The longer Arsenal went without winning anything, the harder it was to hold on to our talented wonder boy captain. But at the same time, the idea of letting him go home without having won something as Arsenal captain was just as painful. Each transfer period came and went, and we held on to him (just) because of that promise, because everyone wanted the story of Cesc and Arsenal to end with a triumphant climax, not a whimper.
(except, of course, we told ourselves, if we actually won something, well, he wouldn’t leave after all, would he?)
Last summer, he won the World Cup. He literally kicked the goal that won the final match for Spain. His charming colleagues forced a Barca shirt over his head during the celebrations, just to let the world know who he really belonged to. He almost left then, but our manager Arsene told him, no. We still need you. Give us one more year. So Cesc stayed, for one more year, one last chance. And you know what? We still didn’t win anything.

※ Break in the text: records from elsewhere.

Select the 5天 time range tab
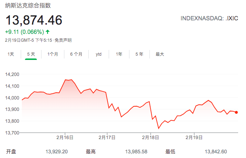The width and height of the screenshot is (246, 158). pyautogui.click(x=31, y=54)
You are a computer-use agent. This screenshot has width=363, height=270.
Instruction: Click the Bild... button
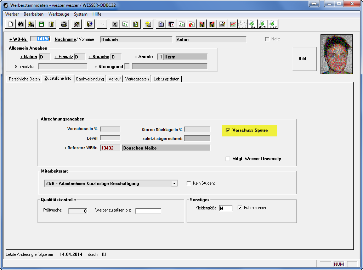coord(304,59)
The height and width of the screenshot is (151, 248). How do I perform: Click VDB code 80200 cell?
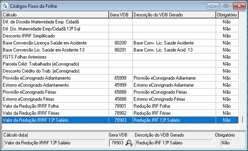[120, 43]
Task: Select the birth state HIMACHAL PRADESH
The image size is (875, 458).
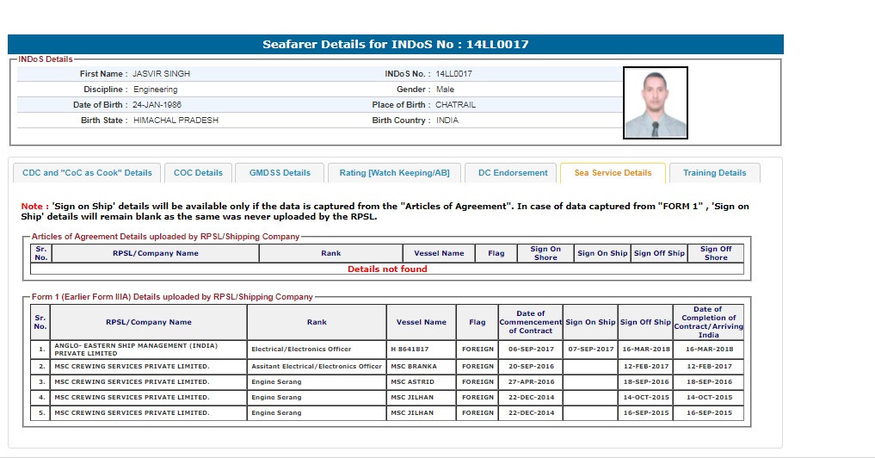Action: [x=176, y=121]
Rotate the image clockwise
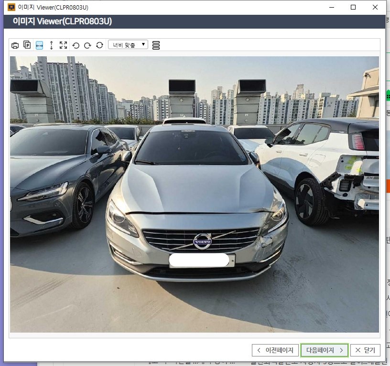The width and height of the screenshot is (390, 366). (x=87, y=45)
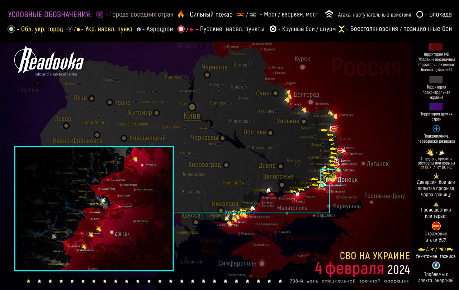Select the red Территория РФ color swatch
The image size is (459, 290).
point(436,47)
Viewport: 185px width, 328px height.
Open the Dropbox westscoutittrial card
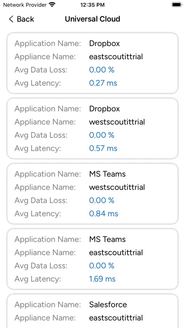(93, 128)
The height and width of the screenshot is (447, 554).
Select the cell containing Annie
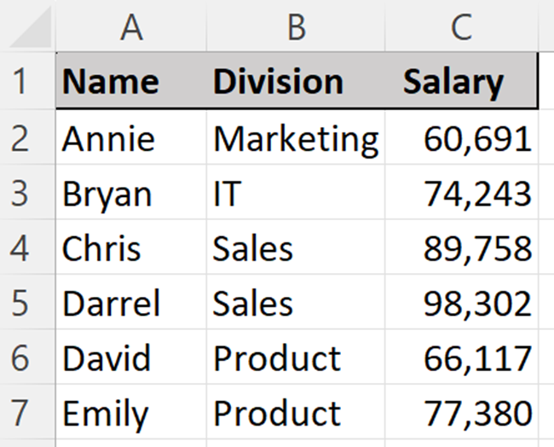(131, 136)
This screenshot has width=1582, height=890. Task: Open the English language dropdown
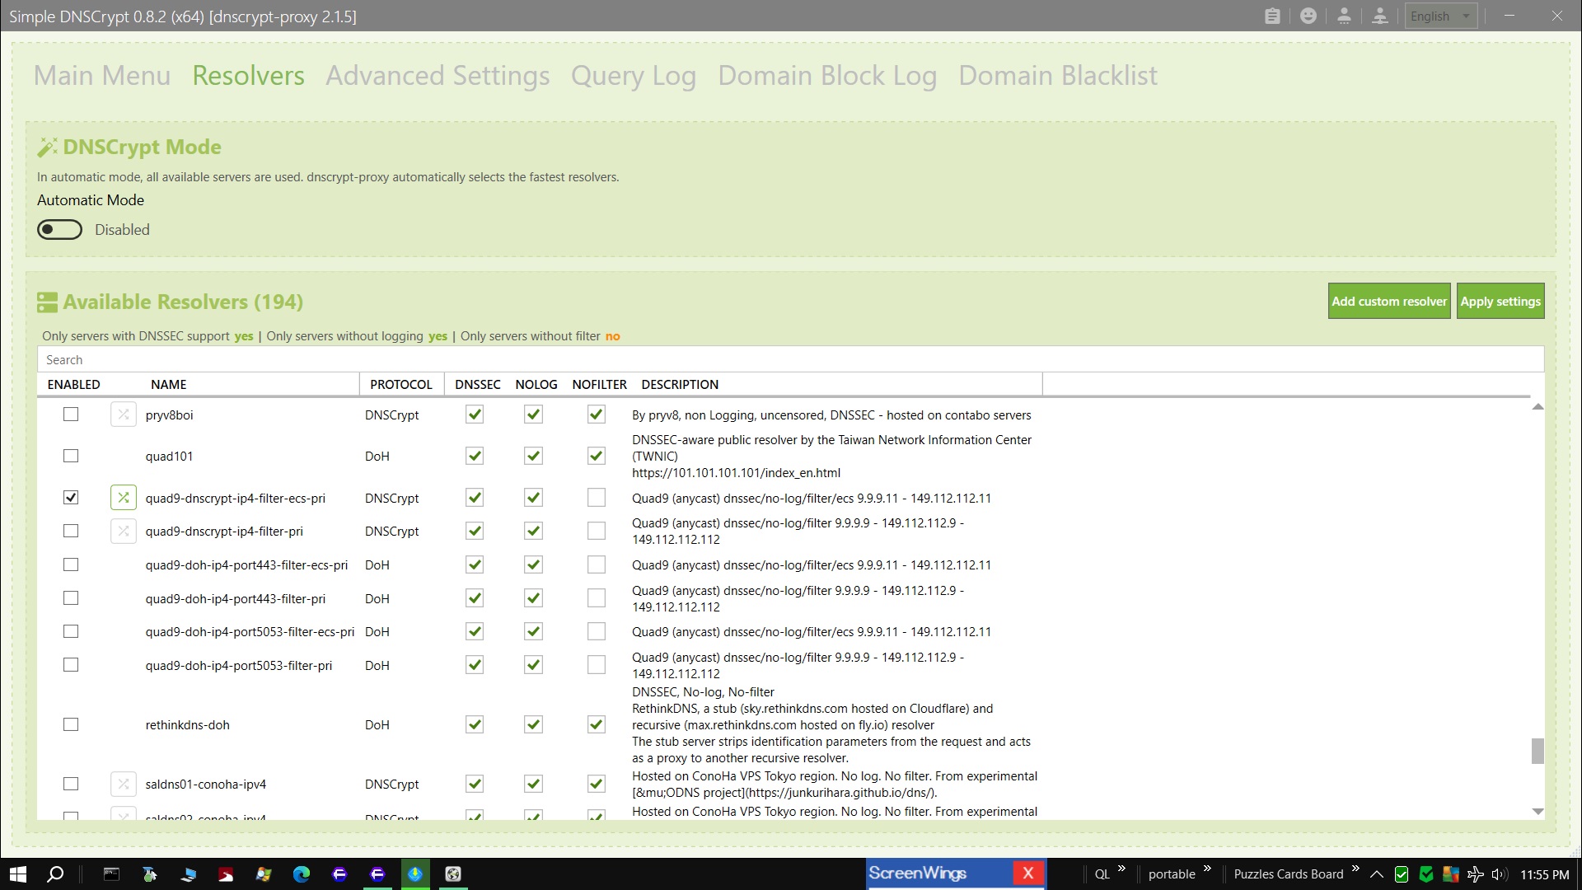(x=1440, y=16)
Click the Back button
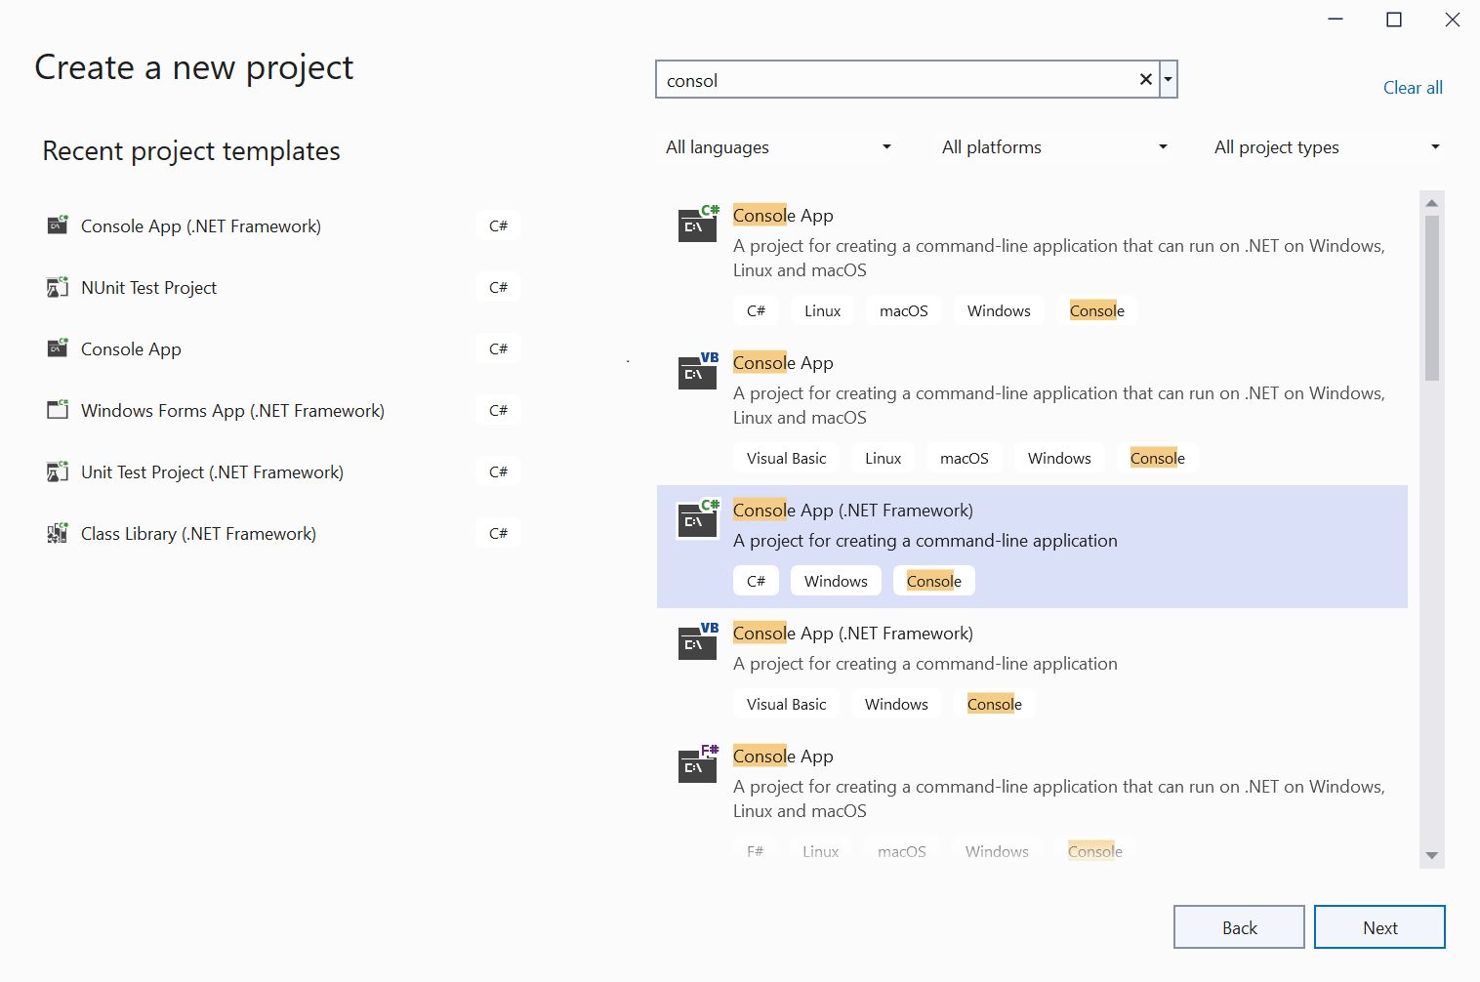Image resolution: width=1480 pixels, height=982 pixels. (x=1239, y=926)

This was the worst summer. The rumour mill was at its fieriest, and everyone knew he was leaving. But Barcelona stuck to their plan to get him home at the least possible expense to themselves, so they opened negotiations with an insultingly low offer. It dragged on, week after week. Finally, reluctantly, Arsenal let him go on the eve of the new season, for a fraction of what they could have got selling a player of his quality (and with so many years still on contract) on the open market. Cesc went home, and broke our hearts.
There’s nothing more depressing than a story that trails off, none of its threads leading to anything. The season has started, and regardless of how obvious it might have been that he was really going this time, there’s still an aura of shock around our team, and our fans. It’s hard to look forward when we’re still waiting for a narrative pay off that will never come.
And, to be frank, it doesn’t help that the other Cesc story, the one about the wonder boy who left home to play in the Premier League and finally returned to wear Barcelona’s colours alongside his childhood friends, has a brilliant ending. He’s going to win trophies with that team, and become the legendary player that we always knew he was. He gets to be the hero of their story.
Someday, maybe, we can be happy for him. But I for one am not quite evolved enough to let it happen yet. I’m a football fan, after all, as well as being a writer. Neither of us are keen on the idea of waking up to discover that our protagonist is off plotting up a dream in someone else’s novel.